Low-fat dairy - These foods are a good source of calcium and vitamin D, which are good for your bones, especially for LAP-BAND patients who are eating a low-calorie diet and are at a higher risk for osteoporosis. Select low-sugar yogurt, or Greek yogurt, which is high in protein, and pre-portioned cheeses as a snack. Use skim milk to add to cereal or coffee.

Other quick tips on quality:

  • Instead of eating on the run, always make an effort to eat at a table instead of your car, desk, or on the couch.
  • Try not to drink while eating. Drinking can push food through the band too quickly, which will make you eat larger portions before you feel full.
  • Stay hydrated between meals, and try to get 8 glasses of water a day.
  • Avoid carbonated beverages such as beer, champagne, and soda. These drinks can stretch the stomach pouch, cause the band to slip, and are generally high in calories.
  • Avoid high-calorie beverages, such as cocktails, milkshakes, specialty coffee drinks, soda, fruit juice, whole milk or cream.
  • Savor your food. Even though this may be a new experience for you, learn to enjoy the taste of your food and take your time to finish your meal.


The main benefit of having LAP-BAND surgery is the fact that the band helps you feel full after small quantities of food. Many obese individuals gained weight by skipping breakfast frequently, not being physically active, snacking throughout the day, and binging in the evening. Many formed a habit of eating in the car or in front of the TV, but rarely at the kitchen table.

LAP-BAND patients feel satisfied even after eating small portions because the newly formed stomach pouch above the band only holds about one ounce of food. Another benefit of the band is that patients feel full longer because food travels slowly through the band to the lower part of the stomach, and on to the rest of the digestive system. Patients should eat small portions and cut their food into tiny pieces, while savoring every bite. Food must be chewed thoroughly, as the pathway where the band is placed is about the size of a dime, and large pieces can cause stomach obstruction.

Remember to keep portion sizes reasonable, and become informed on what sizes are appropriate for which types of foods. For instance, a serving size of eggs is one medium egg, or a portion of meat is the size of your palm. One slice of bread is a portion, and a quarter-cup of nuts is a serving. Raw vegetable servings are one cup, and cooked is a half cup, but because these foods are highly nutritious and low-calorie, you can eat more than one serving of vegetables if they are prepared in a healthy way, such as steaming or grilling them.

If you are unsure about serving sizes, ask your LAP-BAND nutritionist about how much you should eat.

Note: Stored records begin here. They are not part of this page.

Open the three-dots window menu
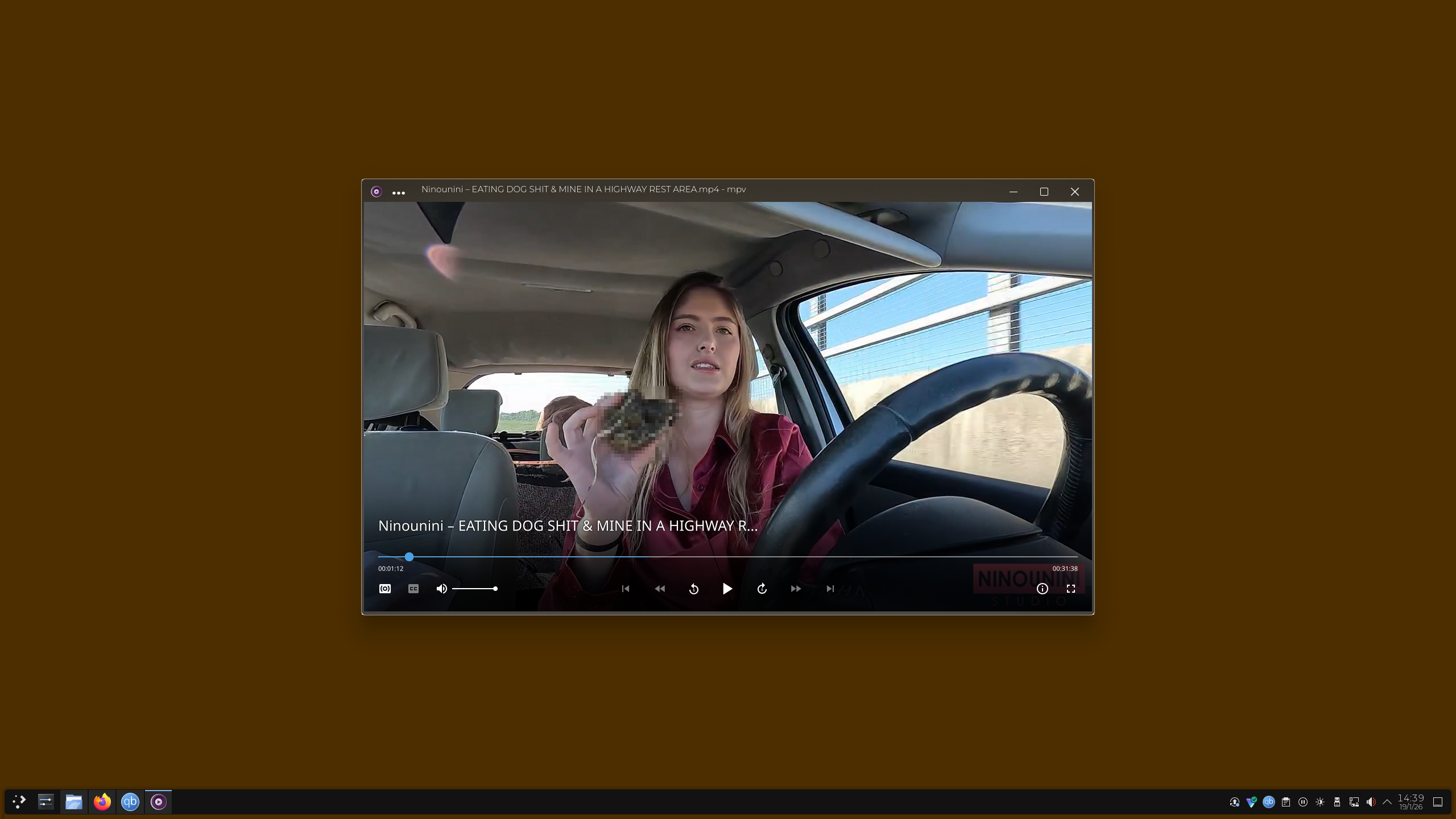(x=399, y=193)
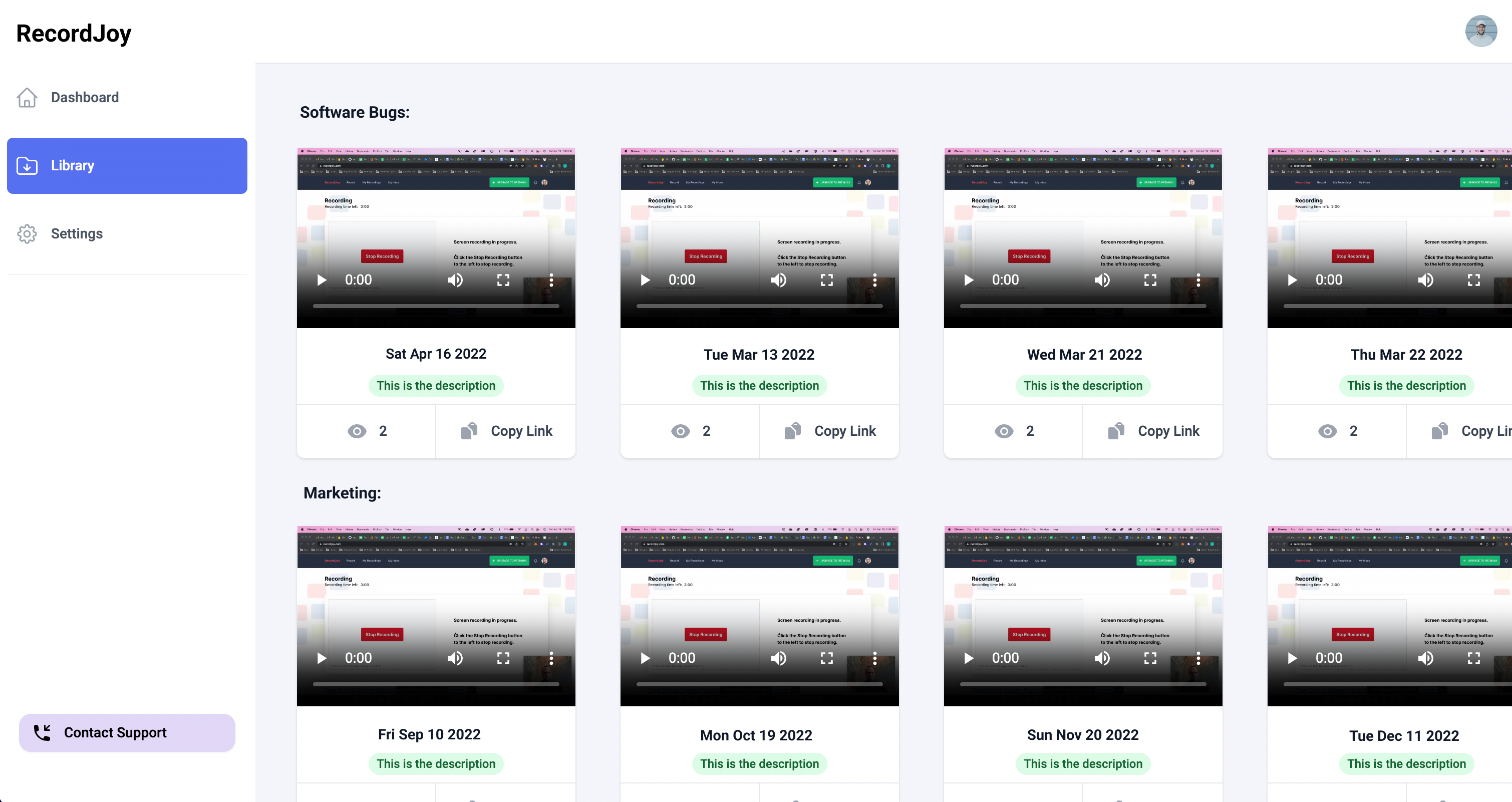
Task: Navigate to Dashboard from the sidebar
Action: pos(85,98)
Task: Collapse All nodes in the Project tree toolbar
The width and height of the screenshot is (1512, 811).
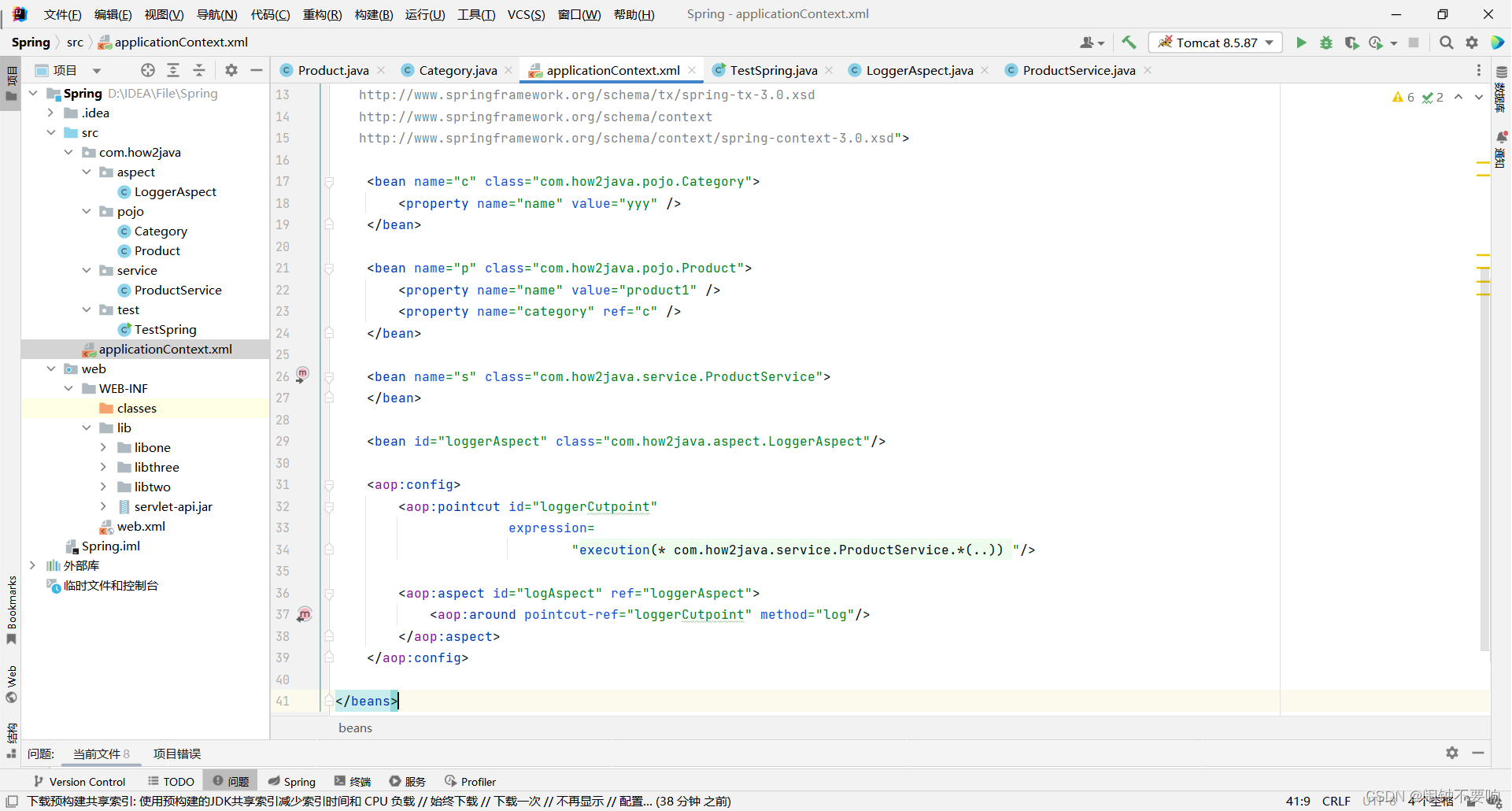Action: pos(199,69)
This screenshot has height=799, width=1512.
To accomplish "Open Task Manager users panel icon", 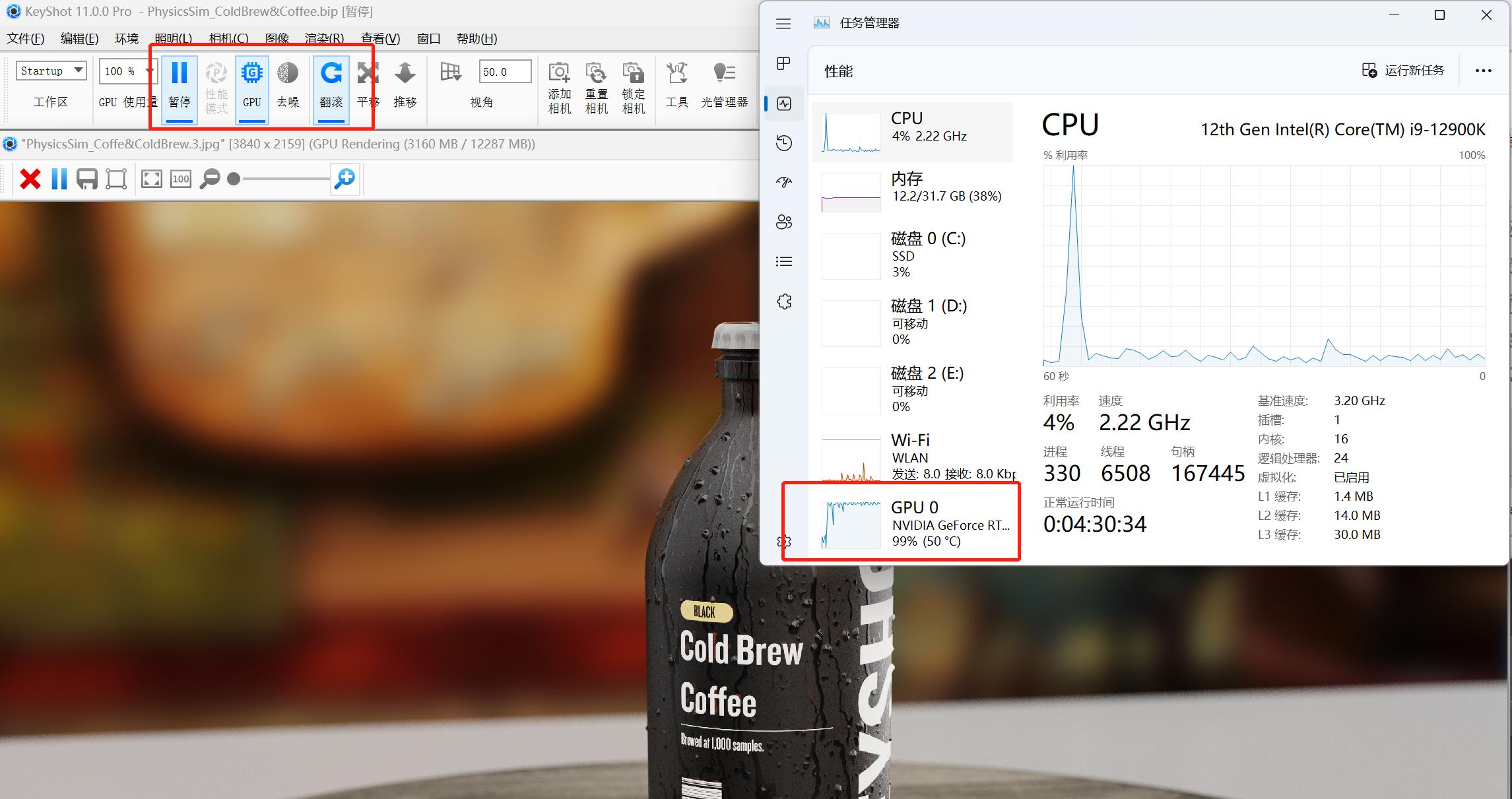I will pyautogui.click(x=784, y=222).
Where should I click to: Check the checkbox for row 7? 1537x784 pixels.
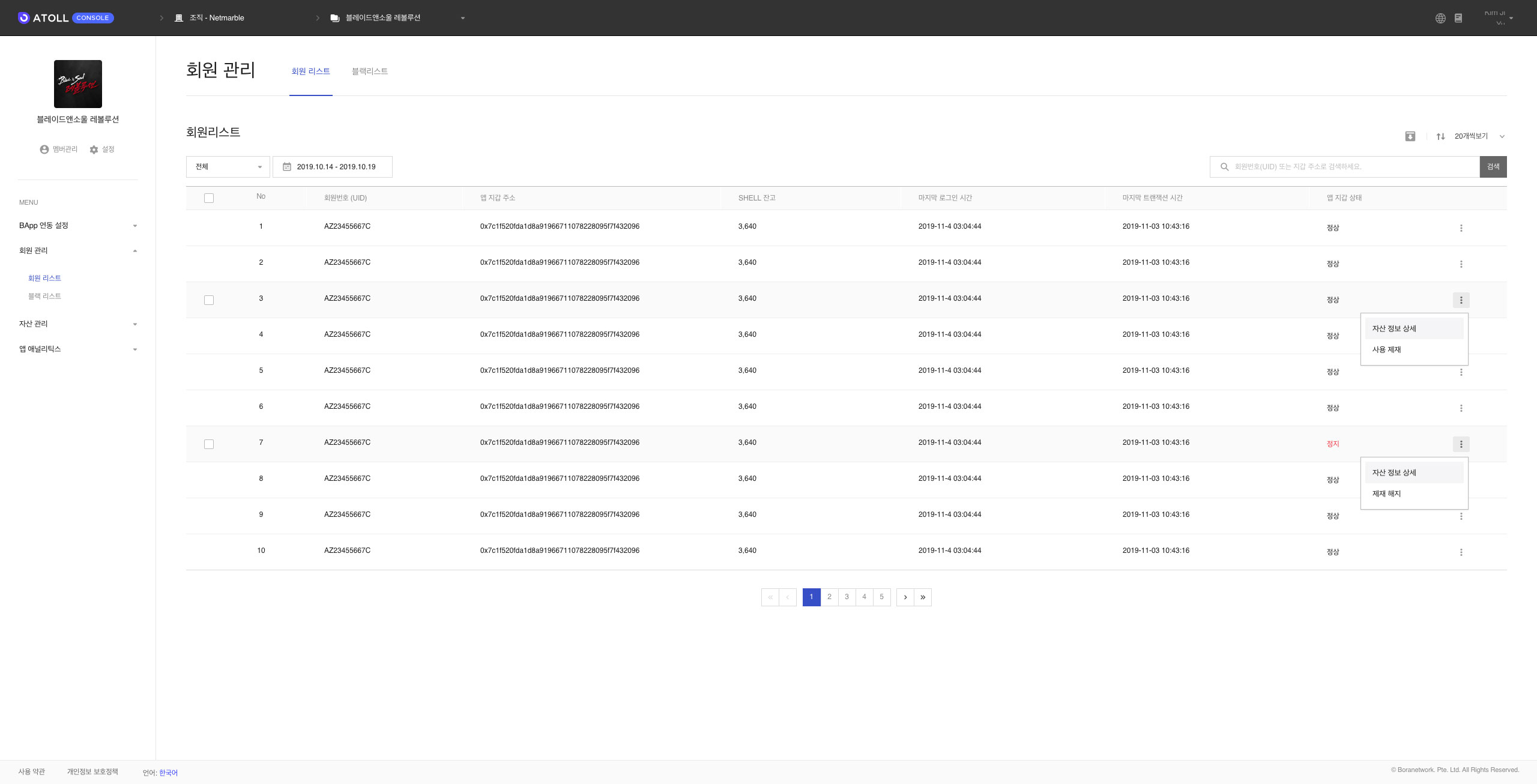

Some patients find that old habits die hard, and even though they don’t feel hungry around the clock, they still eat portions that are too large or snack too often. However, you can make a lasting change if you follow your surgeon’s advice and give yourself time to change your lifestyle. Even the most successful LAP-BAND patients adapt from their old eating habits. They begin to learn to plan out their meals ahead of time, enjoy smaller meals and eating more nutritious foods.

Never skip breakfast, as this can stall your metabolism and make you more likely to binge later in the day. When you’re very hungry after skipping any meal, you risk eating too fast, too much, and the wrong foods. This behavior is counterproductive to weight loss and making a lifestyle change in your dietary habits. Plan your meals ahead of time, whenever possible, and maintain your focus and positive mental energy.